Rewis3d: Reconstruction Improves Weakly-Supervised Semantic Segmentation¶

Conference: CVPR 2026 arXiv: 2603.06374 Code: To be released Area: Segmentation / Weakly-Supervised Segmentation / 3D Vision Keywords: Weakly-supervised semantic segmentation, 3D reconstruction, cross-modal consistency, dual student-teacher, sparse annotation

TL;DR¶

Rewis3d is the first work to introduce feed-forward 3D scene reconstruction as an auxiliary supervision signal for weakly-supervised semantic segmentation. Through a dual student-teacher architecture, it achieves bidirectional cross-modal consistency (CMC) learning between 2D images and reconstructed 3D point clouds. Combined with dual-confidence filtering and view-aware sampling, the method improves mIoU by 2–7% across multiple datasets under sparse annotations (points, scribbles, coarse labels), while requiring only 2D input at inference time.

Background & Motivation¶

Background: Semantic segmentation relies on large amounts of dense pixel-level annotations. Weakly-supervised methods (points/scribbles/coarse labels) can substantially reduce annotation costs. Existing WSSS methods such as SASFormer and TEL propagate annotation information within the image plane via specialized architectures and loss functions.
Limitations of Prior Work: These methods operate exclusively in the 2D image plane and struggle with occlusion and scale variation in geometrically complex outdoor scenes, resulting in limited annotation propagation.
Key Challenge: Sparse annotations carry insufficient information to cover the entire scene, and 2D methods lack cross-view consistency constraints to compensate for this deficiency.
Goal: How can additional geometric structural information be leveraged to enhance the propagation of sparse annotations?
Key Insight: Recent feed-forward 3D reconstruction methods (e.g., MapAnything) can directly recover high-fidelity 3D point clouds from 2D video sequences. When an object is sparsely annotated in one viewpoint, its 3D structure enables annotation transfer to all other viewpoints where the object appears.
Core Idea: Leverage reconstructed 3D geometry as a cross-view consistency bridge to enable bidirectional 2D–3D knowledge transfer during training, while maintaining a purely 2D inference pipeline.
--
- [Required task 1]: Arrange the document and screenshot pointing rows below as a numbered list, one line per item, leaving out blank lines and the pictures.
- [Required task 2]: Pick up the Rewis3d segmentation write-up after its final sentence and keep writing.

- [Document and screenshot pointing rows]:
--
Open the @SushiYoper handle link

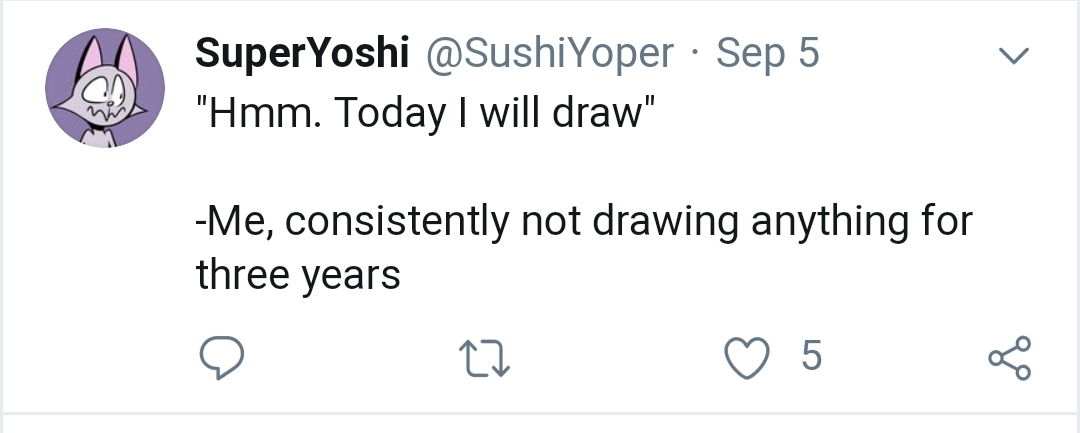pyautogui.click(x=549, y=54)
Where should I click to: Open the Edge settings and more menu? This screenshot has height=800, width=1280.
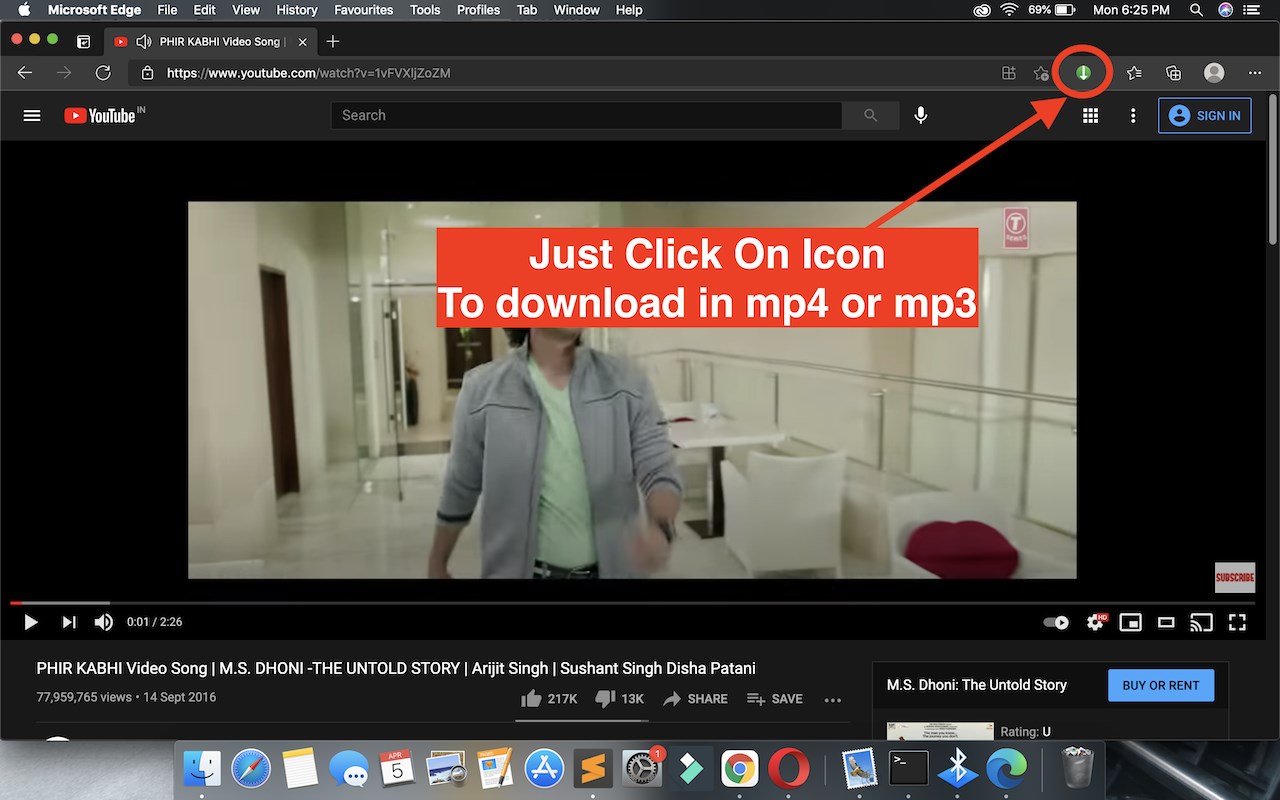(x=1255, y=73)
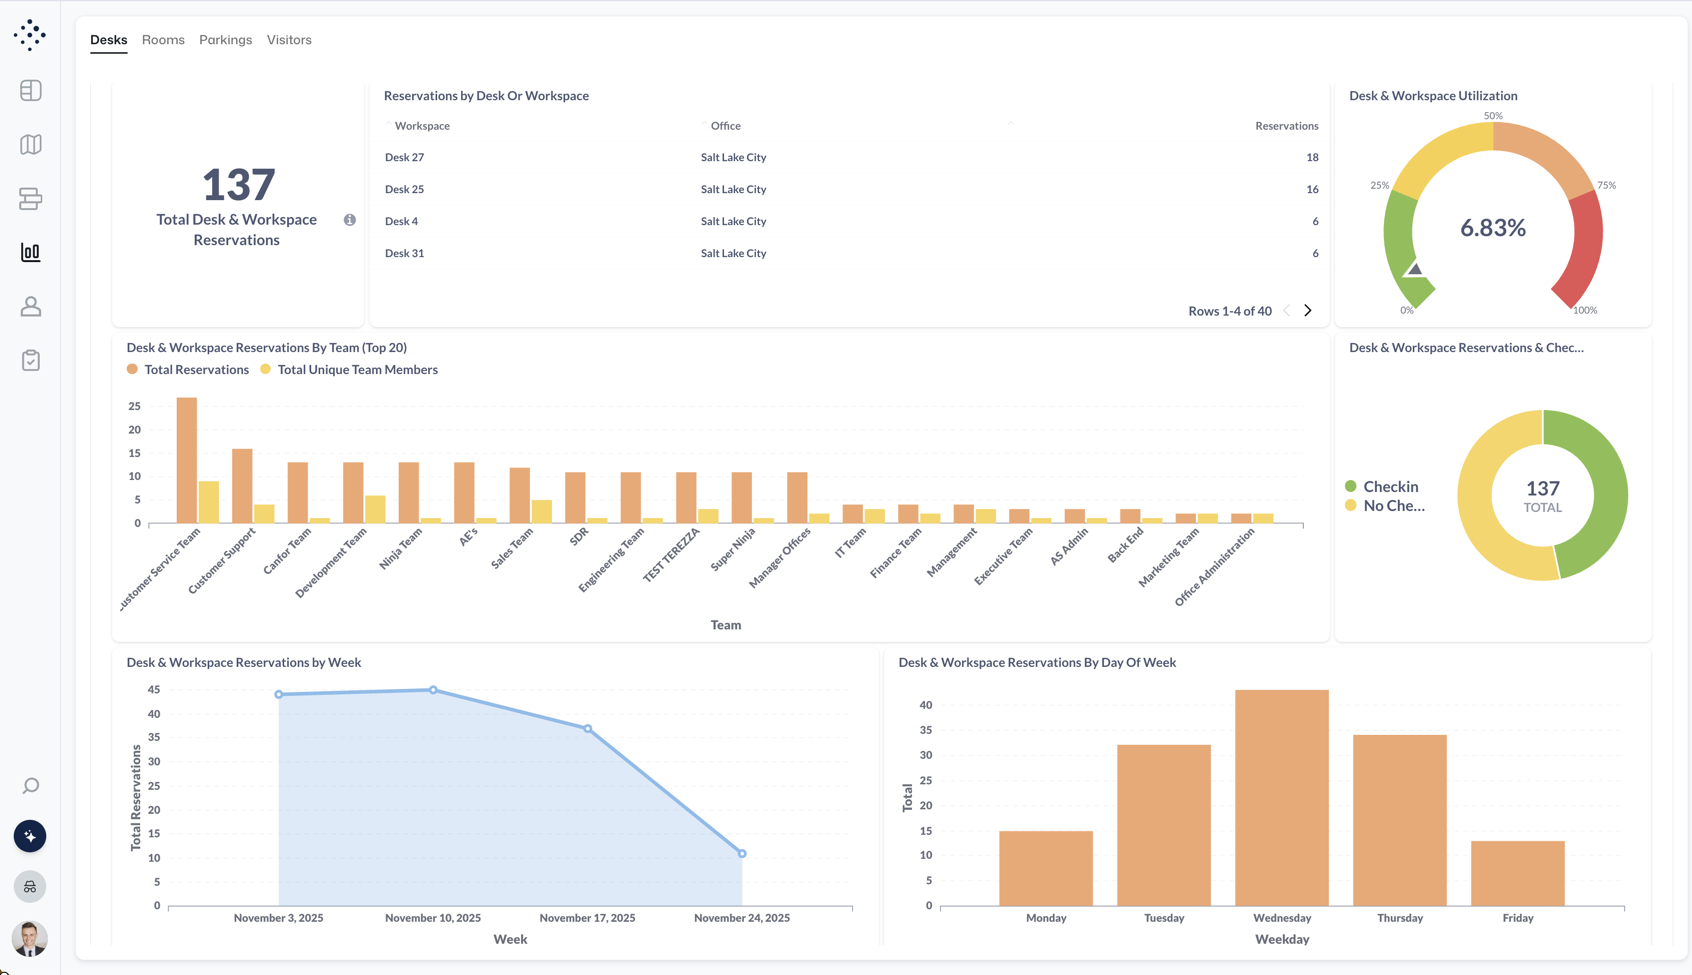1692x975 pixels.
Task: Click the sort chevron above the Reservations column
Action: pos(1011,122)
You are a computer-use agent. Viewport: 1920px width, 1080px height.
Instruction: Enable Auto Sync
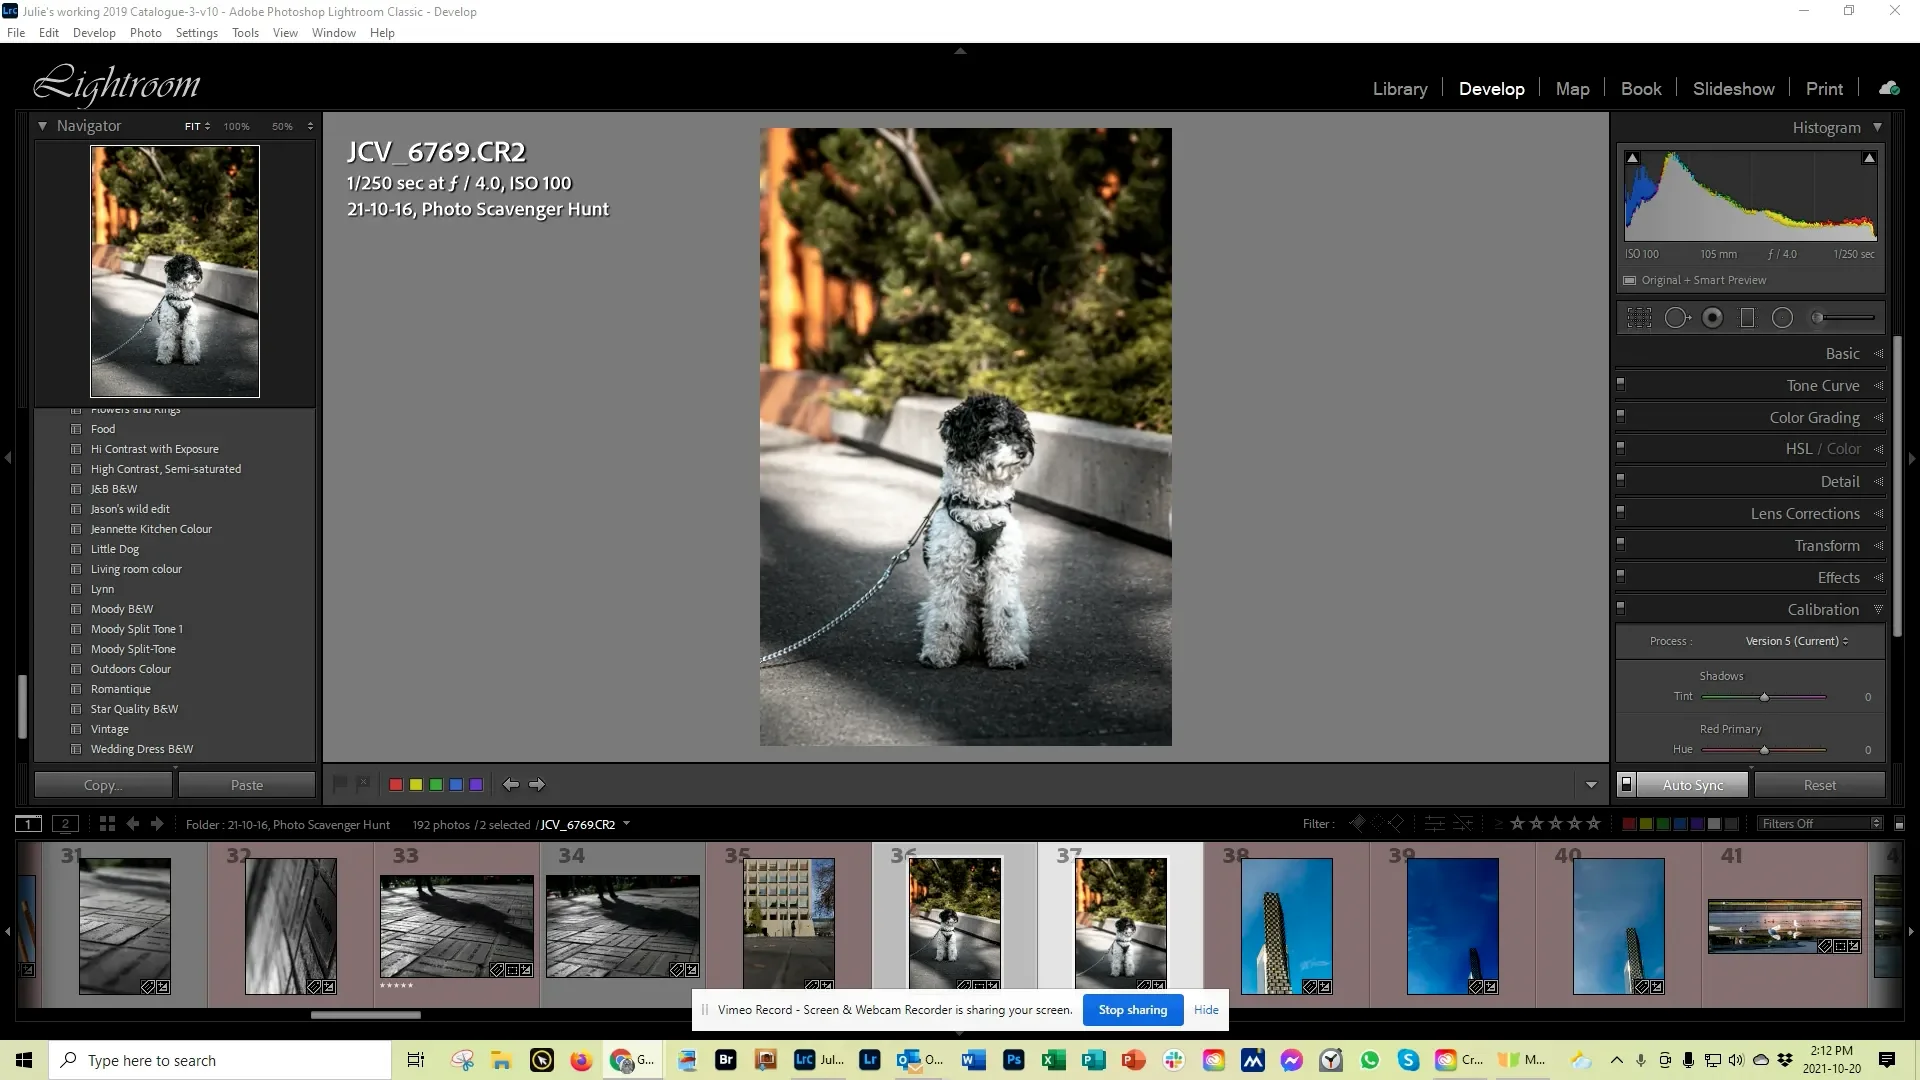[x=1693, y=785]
--
- [Exercise result 1]:
1. Open the @SushiYoper handle link
2. pyautogui.click(x=549, y=54)
3. Where should I click to: Open the Edge settings and more menu? This screenshot has height=800, width=1280.
4. (x=1255, y=73)
5. 1692x975 pixels.
6. Task: Click the sort chevron above the Reservations column
7. Action: pos(1011,122)
8. You are a computer-use agent. Viewport: 1920px width, 1080px height.
9. Instruction: Enable Auto Sync
10. [x=1693, y=785]

- [Exercise result 2]:
Method¶

Overall Architecture¶

Rewis3d consists of three core components: (1) a 2D segmentation branch, (2) a 3D segmentation branch, and (3) a cross-modal consistency (CMC) module. The input is a 2D video sequence with sparse annotations. MapAnything is first used to reconstruct the video into a 3D point cloud, and sparse 2D annotations are projected into 3D space. Both branches are trained independently using a Mean Teacher architecture, after which the CMC module enforces bidirectional supervision between the teacher and student of each branch. Only the 2D branch is used at inference time.

Key Designs¶

3D Scene Reconstruction and Preprocessing:
- Function: Generate a 3D point cloud with per-point confidence from 2D video, and create a dedicated point cloud subsample for each target image.
- Mechanism: MapAnything is used for feed-forward multi-view stereo reconstruction, directly outputting point clouds \(P=\{p_i\}\) with per-point reconstruction confidence \(c_i^{\text{rec}}\). A view-aware sampling strategy is proposed: for each target image, a subsample of 120K points is generated, with 60% (72K) drawn from points corresponding to the current viewpoint to ensure dense 2D–3D correspondences, and 40% (48K) drawn from the surrounding scene for contextual coverage. 3D labels are generated by back-projecting sparse 2D annotations onto corresponding 3D points.
- Design Motivation: A complete scene may contain 60M+ points; global random sampling to 120K yields only ~140 correspondences per image, which is far too sparse to train the CMC loss. View-aware sampling guarantees approximately 72K correspondences per image.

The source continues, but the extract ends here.